搭載するカメラユニットとタブレット上のデモ画面(出所:日本郵船)

ロジスティクス日本郵船は8日、グループのMTI(東京都千代田区)と共同で、イスラエルのORCA AI(オルカ・エーアイ)が開発した船舶の見張り業務を支援する「船舶自動物標認識システム」の日本郵船グループ運航船での検証を始めたと発表した。日本郵船は先進技術の船舶への導入検証を契機として、より安全で的確な運航業務を実現する狙いだ。

船舶航行にあたっては、危険物や船同士の衝突を避けるために、航海士による双眼鏡を用いた目視やレーダーなど航海計器を用いて危険物標を認識し、針路変更などを決定している。今回、オルカ・エーアイの船舶自動物標認識システムを用いて物標認識作業を自動化することで、船舶の運航の安全性を検証する。

出所:日本郵船

船舶自動物標認識システムは、特に夜間や船舶航行が多い海域において、目視だけでは見落としてしまうような危険な物標や他の船舶を自動で認識できる。昼夜を問わず撮影が可能なカメラユニットを利用することで、船舶や物標を自動で認識、物標までの距離を計測。レーダーなどの航海計器から取得した船名や、ほかの船舶と最も近づく際の距離や時間などの情報を重ねることで、付属のタブレットやタッチパネル式モニターディスプレイ上で合わせて表示できる。

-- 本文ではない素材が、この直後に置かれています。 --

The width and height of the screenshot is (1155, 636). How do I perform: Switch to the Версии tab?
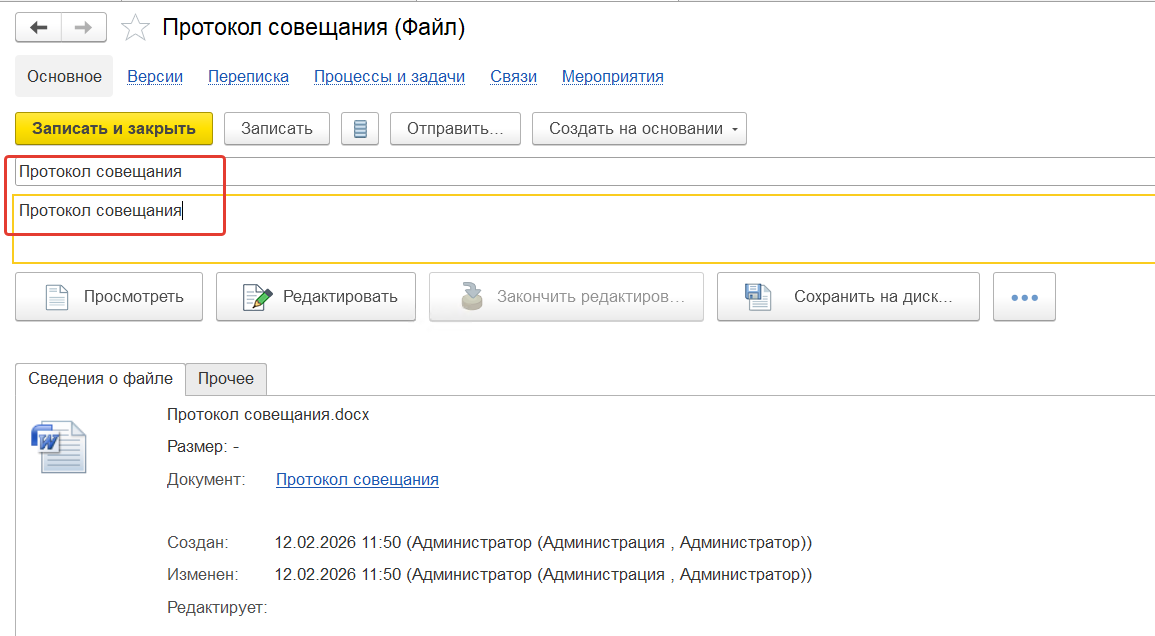[x=155, y=77]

レーダーでは捕捉されず、AIS(自動船舶識別装置)も未搭載の小型漁船や物標について、船舶自動物標認識システムで独自に認識、距離計測して衝突の危険性を当直者に知らせる機能も搭載。日本郵船は、船舶の安全で的確な運航に貢献できるシステムとして、検証を重ねながら実用化の時機を探っていく。